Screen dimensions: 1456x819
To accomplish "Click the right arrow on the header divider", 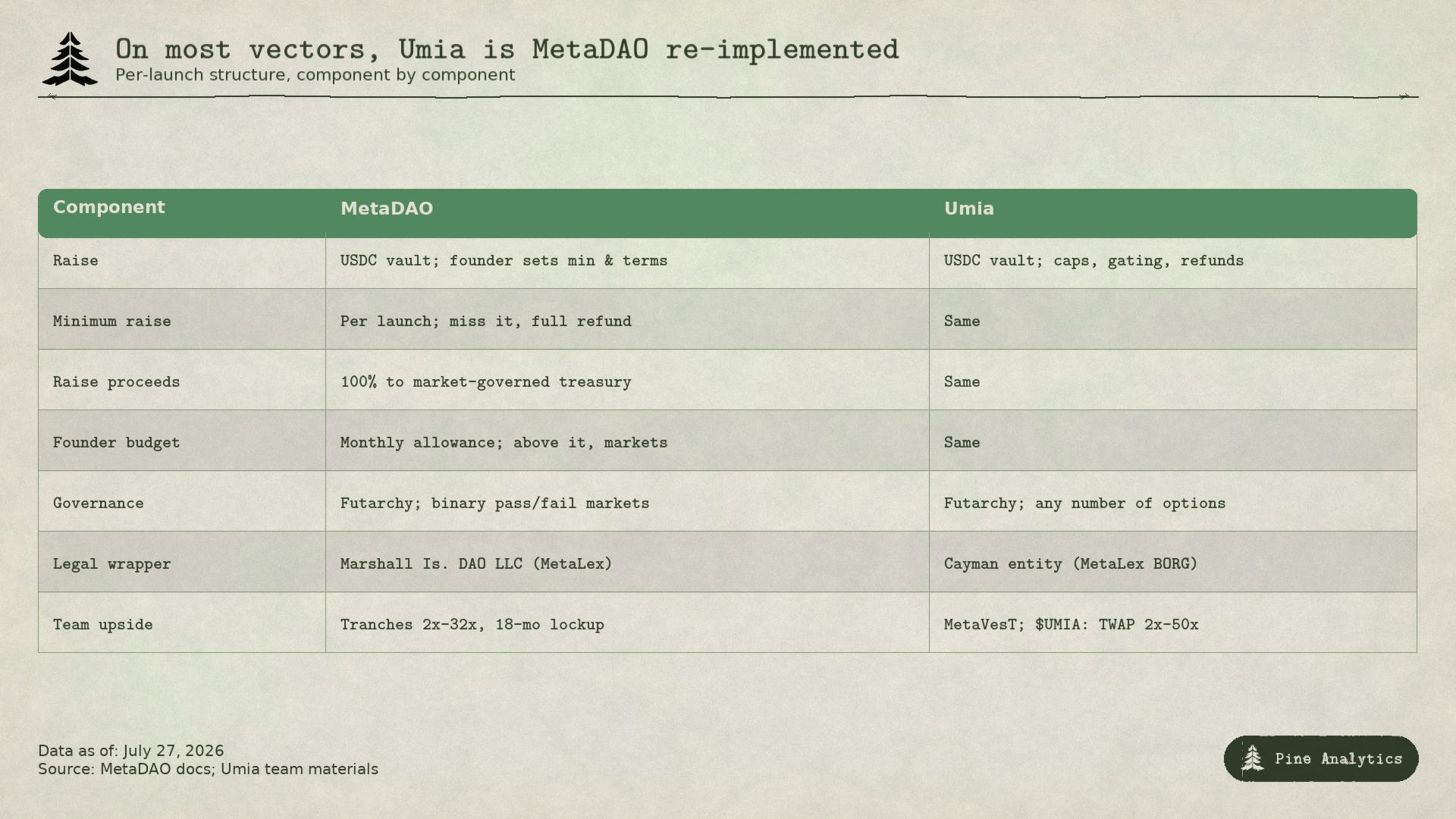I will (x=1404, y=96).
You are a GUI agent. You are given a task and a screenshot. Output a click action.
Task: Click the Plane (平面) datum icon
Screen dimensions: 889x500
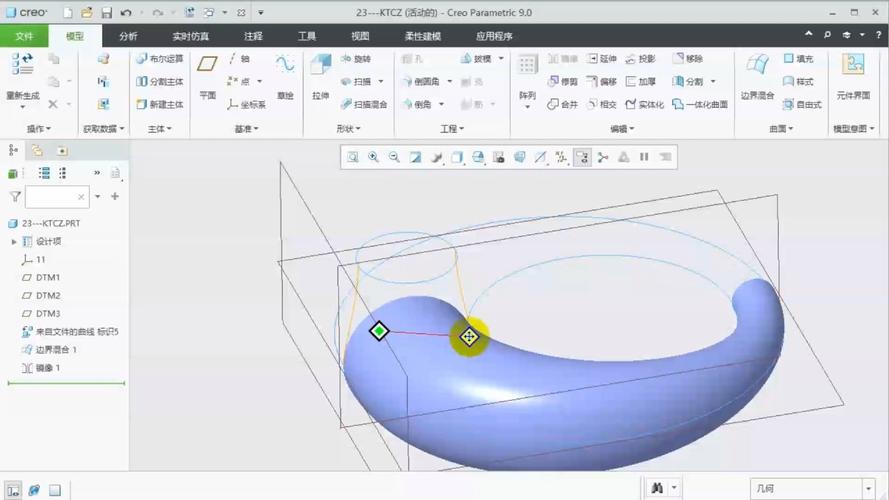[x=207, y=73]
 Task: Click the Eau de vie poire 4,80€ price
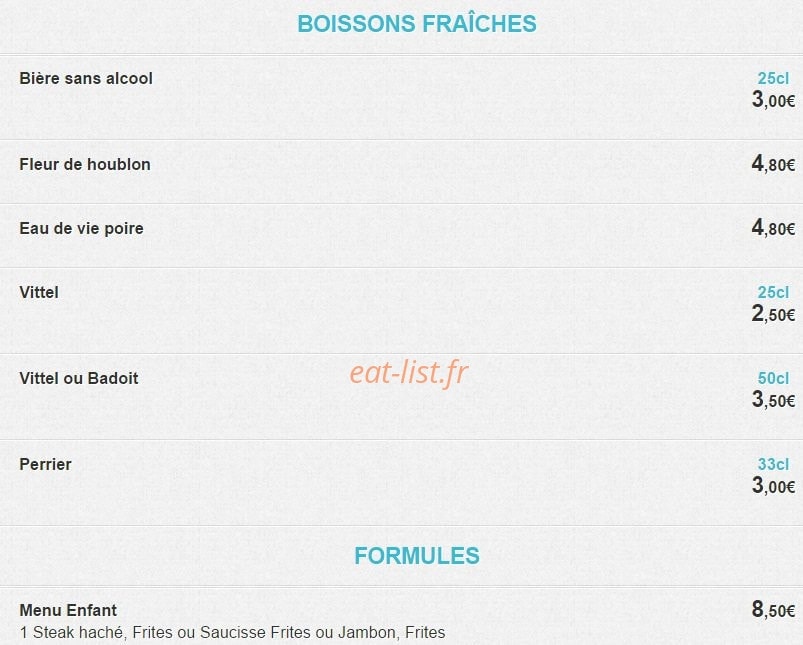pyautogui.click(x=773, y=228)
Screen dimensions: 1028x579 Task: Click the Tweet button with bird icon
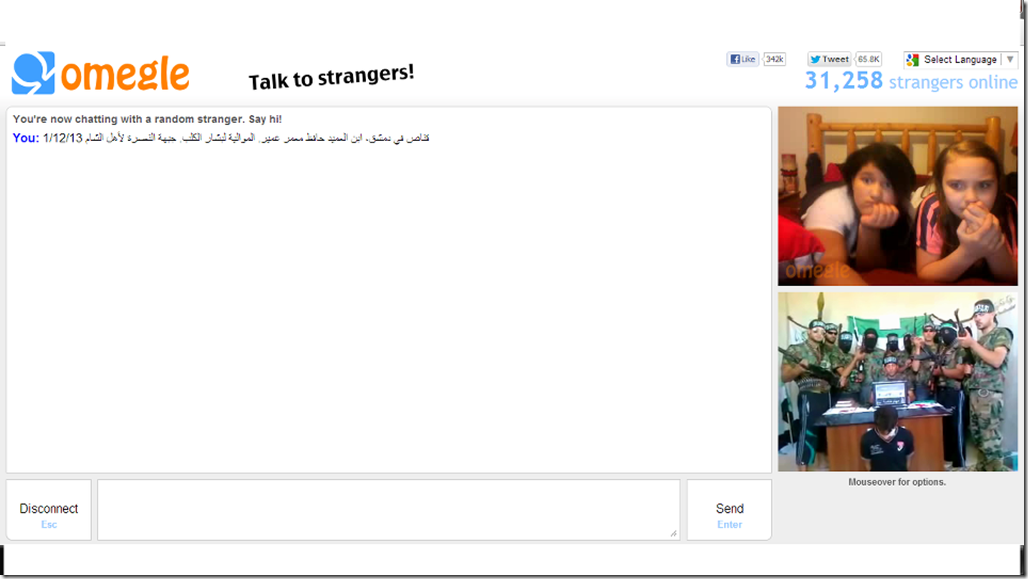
...
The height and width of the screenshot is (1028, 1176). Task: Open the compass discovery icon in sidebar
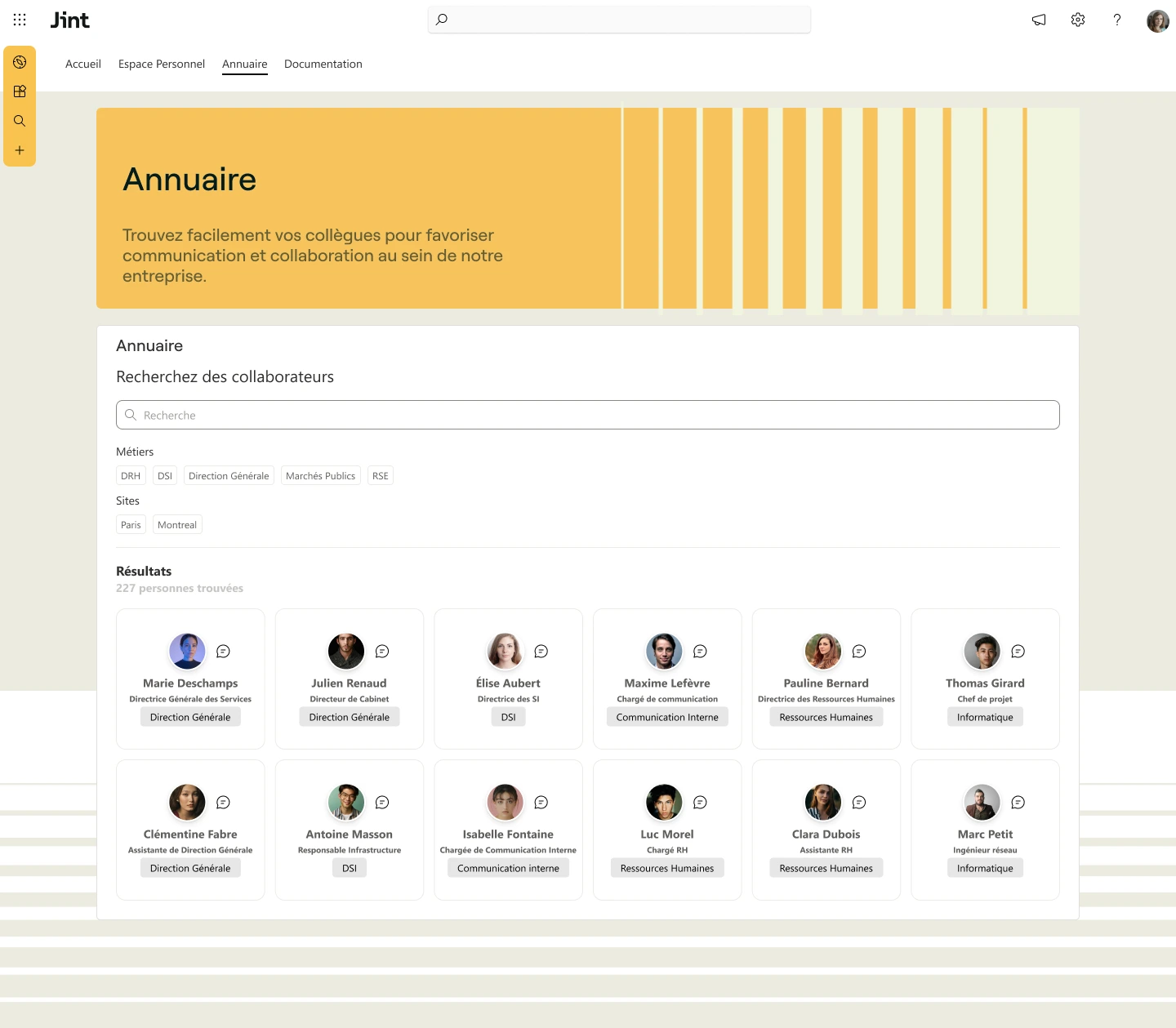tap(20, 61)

Assignment: For this exercise, set down the lines in the entries above from the one with "Screen dimensions: 889x500" through the one with "Screen dimensions: 1028x579" exactly as written, without any pictures.

Exercise output:
Screen dimensions: 889x500
[x=207, y=73]
 Task: Click the Eau de vie poire 4,80€ price
pyautogui.click(x=773, y=228)
Screen dimensions: 1028x579 Task: Click the Tweet button with bird icon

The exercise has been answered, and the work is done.